Малыш развивался хорошо и правильно. Довольная своим состоянием Галя бережно несла живот в гардероб. Там, на топчане около окна, сидела Люся Скобцева в широком и одновременно очень нарядном пальто из черной рубчатой ткани. На голове у нее был искусно повязан белый шелковистый платок с черными зигзагами, и оттого черно-белая Люся напоминала актрису зарубежного кинематографа. Галя не могла даже подумать, что Скобцева дожидается именно ее, а потому одевалась не торопясь, осторожно застегивая на выпуклом животе довольно узкое старенькое пальтишко.

На улице Люся догнала ее и схватила за рукав. Галя вздрогнула от неожиданности и сильно огорчилась, что испуг может дурно отразиться на ребенке. Скобцева истолковала это по-своему.
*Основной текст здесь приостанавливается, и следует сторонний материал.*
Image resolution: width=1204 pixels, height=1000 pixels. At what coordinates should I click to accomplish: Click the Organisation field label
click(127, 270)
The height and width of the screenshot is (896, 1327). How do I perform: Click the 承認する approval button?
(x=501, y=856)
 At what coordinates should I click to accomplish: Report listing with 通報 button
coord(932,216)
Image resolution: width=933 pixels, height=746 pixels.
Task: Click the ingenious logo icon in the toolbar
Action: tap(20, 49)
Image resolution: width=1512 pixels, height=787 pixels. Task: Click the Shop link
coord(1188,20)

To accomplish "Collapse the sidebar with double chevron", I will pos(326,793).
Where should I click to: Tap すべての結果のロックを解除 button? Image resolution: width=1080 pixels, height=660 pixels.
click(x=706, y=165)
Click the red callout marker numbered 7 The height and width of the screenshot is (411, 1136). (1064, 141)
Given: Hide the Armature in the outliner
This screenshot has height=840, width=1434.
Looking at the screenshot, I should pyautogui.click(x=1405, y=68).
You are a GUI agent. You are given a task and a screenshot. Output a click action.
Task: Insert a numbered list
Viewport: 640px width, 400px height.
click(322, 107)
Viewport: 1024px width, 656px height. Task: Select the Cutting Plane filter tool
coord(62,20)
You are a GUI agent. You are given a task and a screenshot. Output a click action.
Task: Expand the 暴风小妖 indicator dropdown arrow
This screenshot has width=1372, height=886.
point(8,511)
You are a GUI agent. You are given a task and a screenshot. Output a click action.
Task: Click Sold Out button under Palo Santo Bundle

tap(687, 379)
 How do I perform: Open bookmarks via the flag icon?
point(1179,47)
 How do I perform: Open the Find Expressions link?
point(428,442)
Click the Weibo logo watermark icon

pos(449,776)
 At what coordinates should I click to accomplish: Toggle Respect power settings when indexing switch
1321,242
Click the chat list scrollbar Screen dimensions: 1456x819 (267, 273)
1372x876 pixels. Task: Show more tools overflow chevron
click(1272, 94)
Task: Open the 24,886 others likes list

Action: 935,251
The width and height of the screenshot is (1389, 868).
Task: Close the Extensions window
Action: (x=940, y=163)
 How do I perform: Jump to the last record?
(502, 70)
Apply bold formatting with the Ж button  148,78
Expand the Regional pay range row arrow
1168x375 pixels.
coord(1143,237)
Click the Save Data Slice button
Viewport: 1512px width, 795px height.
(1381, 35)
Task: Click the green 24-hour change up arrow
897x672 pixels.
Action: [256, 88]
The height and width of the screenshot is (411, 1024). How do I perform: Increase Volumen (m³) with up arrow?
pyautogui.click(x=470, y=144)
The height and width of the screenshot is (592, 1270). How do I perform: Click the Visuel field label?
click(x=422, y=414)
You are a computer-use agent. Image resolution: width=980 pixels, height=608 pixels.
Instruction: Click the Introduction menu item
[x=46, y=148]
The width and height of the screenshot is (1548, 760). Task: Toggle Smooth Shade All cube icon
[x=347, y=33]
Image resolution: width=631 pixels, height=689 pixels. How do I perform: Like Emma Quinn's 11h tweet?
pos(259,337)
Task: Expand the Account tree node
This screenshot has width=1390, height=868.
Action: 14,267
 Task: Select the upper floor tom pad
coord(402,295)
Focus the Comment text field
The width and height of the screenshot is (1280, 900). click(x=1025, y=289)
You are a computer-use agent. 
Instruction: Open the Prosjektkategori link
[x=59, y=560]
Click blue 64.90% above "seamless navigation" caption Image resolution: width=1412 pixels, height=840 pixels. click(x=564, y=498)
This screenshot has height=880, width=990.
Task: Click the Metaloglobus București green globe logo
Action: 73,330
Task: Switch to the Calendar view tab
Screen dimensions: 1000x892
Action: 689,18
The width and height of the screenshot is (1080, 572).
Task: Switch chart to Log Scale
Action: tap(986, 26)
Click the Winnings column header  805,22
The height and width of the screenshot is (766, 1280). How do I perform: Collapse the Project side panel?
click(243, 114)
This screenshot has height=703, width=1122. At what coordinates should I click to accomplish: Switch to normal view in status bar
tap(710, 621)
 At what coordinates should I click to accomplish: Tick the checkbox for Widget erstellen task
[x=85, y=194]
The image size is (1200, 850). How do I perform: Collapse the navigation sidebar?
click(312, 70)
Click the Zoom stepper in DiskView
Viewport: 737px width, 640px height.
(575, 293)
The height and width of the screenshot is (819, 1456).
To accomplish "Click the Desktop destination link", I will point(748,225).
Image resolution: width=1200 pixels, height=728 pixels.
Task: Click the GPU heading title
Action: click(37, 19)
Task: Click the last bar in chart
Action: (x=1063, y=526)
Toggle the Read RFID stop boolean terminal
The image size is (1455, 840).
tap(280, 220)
– Я знала, что ты будешь завидовать моему замужеству, – сказала она, – и хочу сразу предупредить: не вздумай устраивать нам какие-нибудь козни, потому что я всегда найду на тебя управу!

Галя вырвала из ее цепких пальцев в черных кожаных перчатках рукав своего пальто и сказала чистую правду:

– Представь, мне глубоко безразлична ваша семья! Я не собираюсь ничего вам устраивать.

– Ага! Так я тебе и поверила! Что тебе остается говорить! Но ты знай, что у меня честная НОРМАЛЬНАЯ семья! Все знают, что мы не поженились до моей беременности из-за Колиной травмы! А про тебя все в городе говорят, что ты сама легла под Ваську, потому что никто на тебя, версту коломенскую, не позарится, даже идиотина Гога Гусь! И нечего мне врать, что у тебя ребенок Колин! В общем, еще раз предупреждаю: если только сунешься к моему мужу со своим… – Люся специально выдержала паузу, чтобы слово, которое она собиралась произнести, ударило больнее, – ублюдком, то пеняй на себя!